A Prospective Study on the Relationship Between Cervical Dilatation at Initial Presentation in Labour and Subsequent Outcome in Nulliparous Women
DOI:
https://doi.org/10.3329/cmoshmcj.v13i1.19417Keywords:
Labour, nulliparous, cervical dilatationAbstract
Background: The spontaneous birth of a live infant can convey a huge degree of both satisfaction and achievement for both the mother and her partner. Many factors influence the variation in rates of caesarean section among hospitals throughout the world. These included patients demographic characteristics, underlying medical and obstetric complication, hospital facilities, hospital practice and physician practice style. Objective: The present study was planned to determine how the outcome of women change with timing of admission either in active or latent phase of spontaneous labour.

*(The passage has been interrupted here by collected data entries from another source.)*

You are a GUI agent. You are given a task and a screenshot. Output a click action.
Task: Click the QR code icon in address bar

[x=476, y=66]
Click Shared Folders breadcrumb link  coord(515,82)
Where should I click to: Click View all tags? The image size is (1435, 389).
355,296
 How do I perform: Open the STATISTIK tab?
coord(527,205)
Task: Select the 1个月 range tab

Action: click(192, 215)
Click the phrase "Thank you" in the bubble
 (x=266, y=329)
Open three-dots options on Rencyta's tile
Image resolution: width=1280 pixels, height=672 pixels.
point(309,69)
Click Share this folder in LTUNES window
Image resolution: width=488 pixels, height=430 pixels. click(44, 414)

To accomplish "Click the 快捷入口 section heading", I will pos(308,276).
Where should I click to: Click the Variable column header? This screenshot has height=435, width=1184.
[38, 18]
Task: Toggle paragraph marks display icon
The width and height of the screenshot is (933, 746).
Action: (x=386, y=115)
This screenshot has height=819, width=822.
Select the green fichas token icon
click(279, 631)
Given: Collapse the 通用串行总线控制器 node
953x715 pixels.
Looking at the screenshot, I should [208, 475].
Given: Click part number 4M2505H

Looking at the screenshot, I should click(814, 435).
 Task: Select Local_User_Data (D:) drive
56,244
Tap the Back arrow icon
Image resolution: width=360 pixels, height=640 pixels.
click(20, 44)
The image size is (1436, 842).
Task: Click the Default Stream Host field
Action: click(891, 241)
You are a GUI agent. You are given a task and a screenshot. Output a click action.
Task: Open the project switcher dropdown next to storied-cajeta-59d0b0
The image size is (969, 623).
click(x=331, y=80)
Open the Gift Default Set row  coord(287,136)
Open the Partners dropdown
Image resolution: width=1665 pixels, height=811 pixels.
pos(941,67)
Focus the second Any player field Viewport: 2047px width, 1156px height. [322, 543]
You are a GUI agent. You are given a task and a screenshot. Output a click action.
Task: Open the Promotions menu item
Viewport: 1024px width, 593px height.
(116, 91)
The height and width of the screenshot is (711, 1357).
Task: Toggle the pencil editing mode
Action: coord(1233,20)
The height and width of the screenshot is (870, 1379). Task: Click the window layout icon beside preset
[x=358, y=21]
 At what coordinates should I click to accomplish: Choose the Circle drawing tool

Methods: This was a prospective observational study, which was conducted at labour ward, department of Obstetrics and Gynaecology, BSMMU hospital and DMCH Dhaka, from February 1, 2008 to August 30, 2008, where data were collected prospectively. Patients with any medical or obstetric complications, rupture of membrane antenatally diagnosed fetal anomalies or death and with prior caesarean section were excluded from the study. Patients with cervical dilatation at less than 4cm were in group I. On the other hand, patients with cervical dilatation of 4 cm or more in active phase and these types of patients were allocated in group II.
Results: Outcome differences were compared using chi-square(X2) test, fishers exact test, A p value <0.05 considered significant. Main outcome variables were duration of labour, mode of delivery, indication for caesarean section, need for oxytocin, labour analgesia, Apgar score <7, maternal PPH and postpartum hospital stay. A total 500 patients were enrolled during the study period. Of them 308 patients were (61.6%) in group I and 192 patients (38.4%) in group II. Dystocia was the main indication for caesarean delivery in early admitted group which was 58.6% and fetal distress in late admitted group which was 37.5%. Second commonest indication for caesarean section was fetal distress which was 31.6% in group I and dystocia 50.0% in group II). Oxytocin for augmentation was used in 70.0% in group I and 30.0% in group II.
Conclusion: It is shown that early admission to the hospital in low-risk women may negatively affect the outcome of labour and are at increased risk of prolonged labour, more oxytocin used, increased rate of caesarean section.